To do
Please list every import statement in the code excerpt below, in the order it appears.

Excerpt to read
Skipping loading documents from markdown files


### Persist the data to files or load cached files

In [20]:
import pickle

if (use_cached_documents):
    print("Loading documents from file")
    with open("./cache/split_documents.pickle", "rb") as f:
        split_documents = pickle.load(f)
else:
    print("Writing documents to file")
    with open("./cache/split_documents.pickle", "wb") as f:
        pickle.dump(split_documents, f)

Loading documents from file


## Massage content into new embedding documents

In [21]:
from langchain_openai import ChatOpenAI
from langchain.chains import LLMChain
from langchain.prompts import PromptTemplate

llm = ChatOpenAI(model=llm_model, temperature=temperature)

def build_chain(prompt):
    return LLMChain(llm=llm, prompt=PromptTemplate(input_variables=["input"], template=prompt))

question_chain = build_chain("Formuliere drei verschiedene deutsche Fragen, die der folgende Text beantwortet: {input}")
answer_chain = build_chain("Erkläre in zwei bis drei deutschen Sätzen, was der folgende Text beantwortet: {input}")
summarize_chain = build_chain("Erstelle eine kurze deutsche Zusammenfassung des folgenden Textes: {input}")

In [22]:
import copy

def transform_documents(chain, file):
    if use_cached_transforms:
        print(f"Loading cached file {file}")
        with open(f"cache/{llm_model}_{file}_documents.pickle", "rb") as f:
            result = pickle.load(f)
        return result
    else:
        result = copy.deepcopy(split_documents)
        for doc in result:
            print(f"Transforming {file} document {doc.metadata['index']} with model {llm_model}")
            doc.metadata["original_content"] = copy.copy(doc.page_content)
            doc.page_content = chain.run(doc.page_content)
        print(f"Writing {file} documents from model {llm_model} to file")
        with open(f"cache/{llm_model}_{file}_documents.pickle", "wb") as f:
            pickle.dump(result, f)

Extracted material

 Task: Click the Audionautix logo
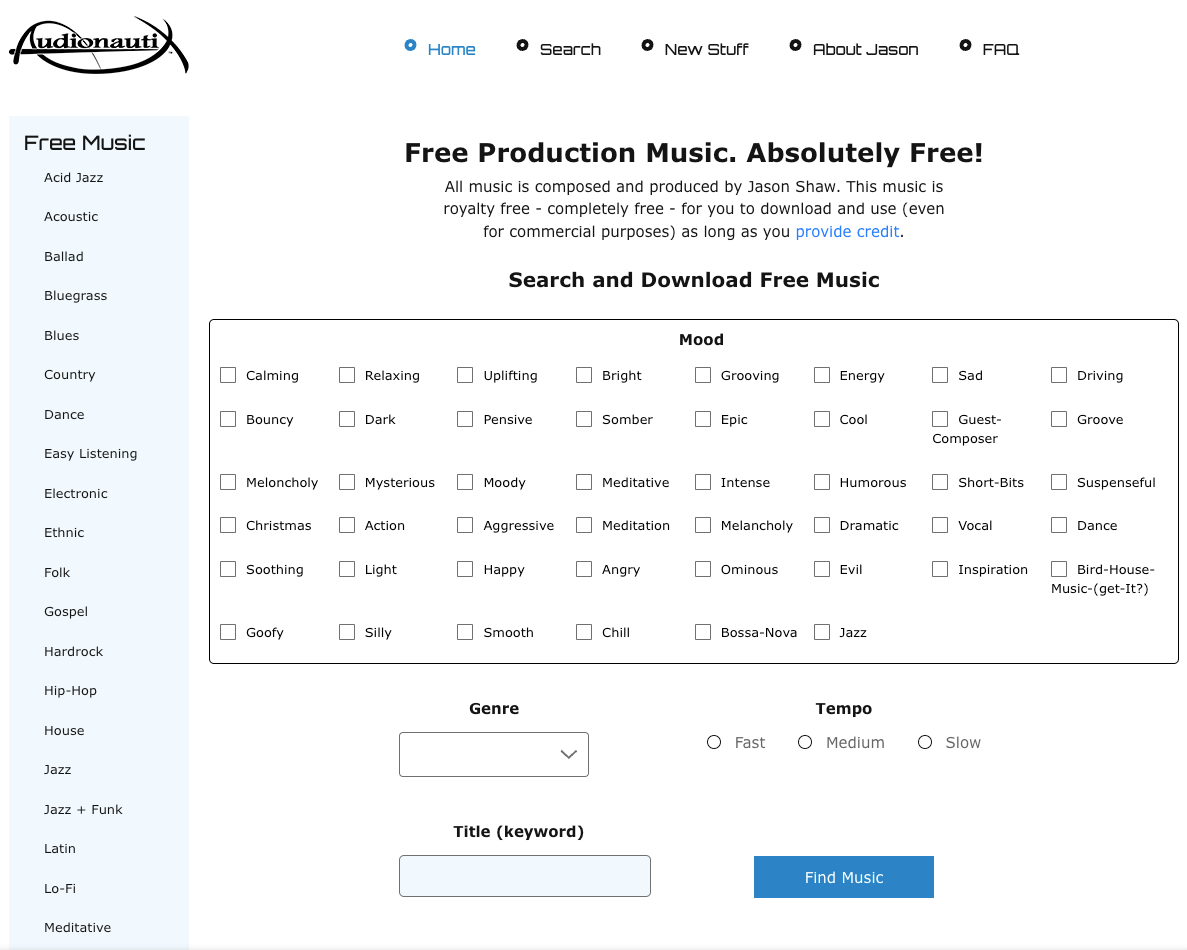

---

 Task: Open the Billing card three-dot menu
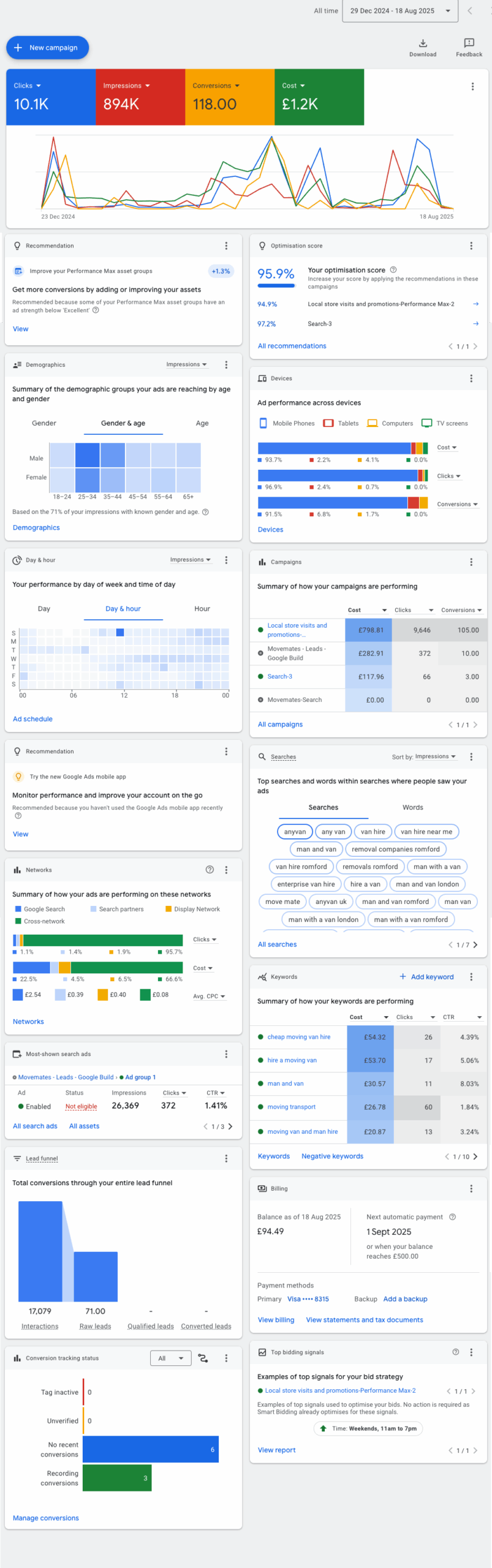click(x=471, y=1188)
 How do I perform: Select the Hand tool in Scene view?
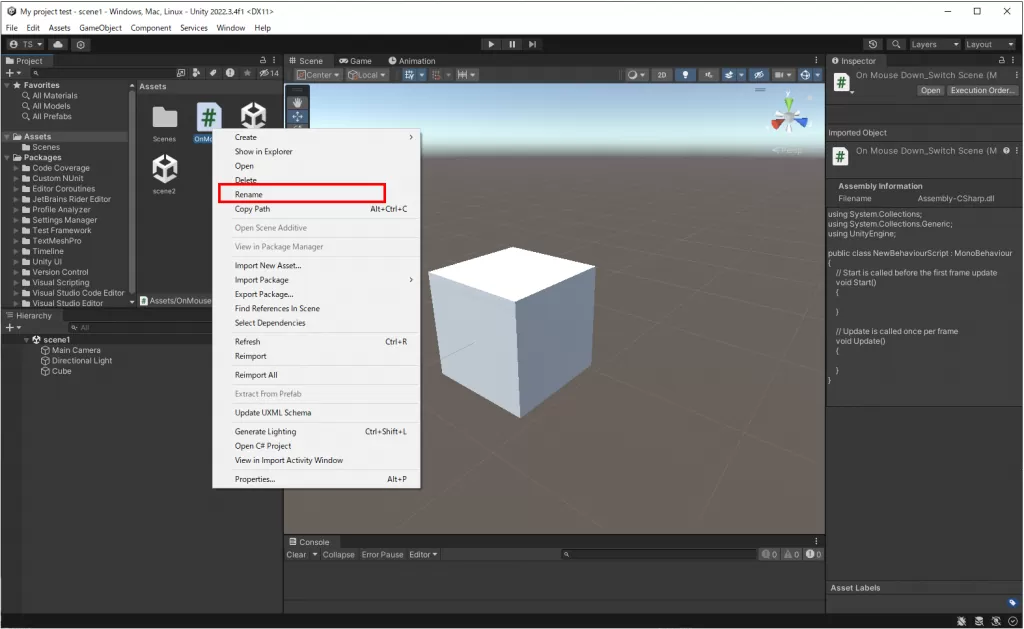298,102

Result of this exercise
import pickle
from langchain_openai import ChatOpenAI
from langchain.chains import LLMChain
from langchain.prompts import PromptTemplate
import copy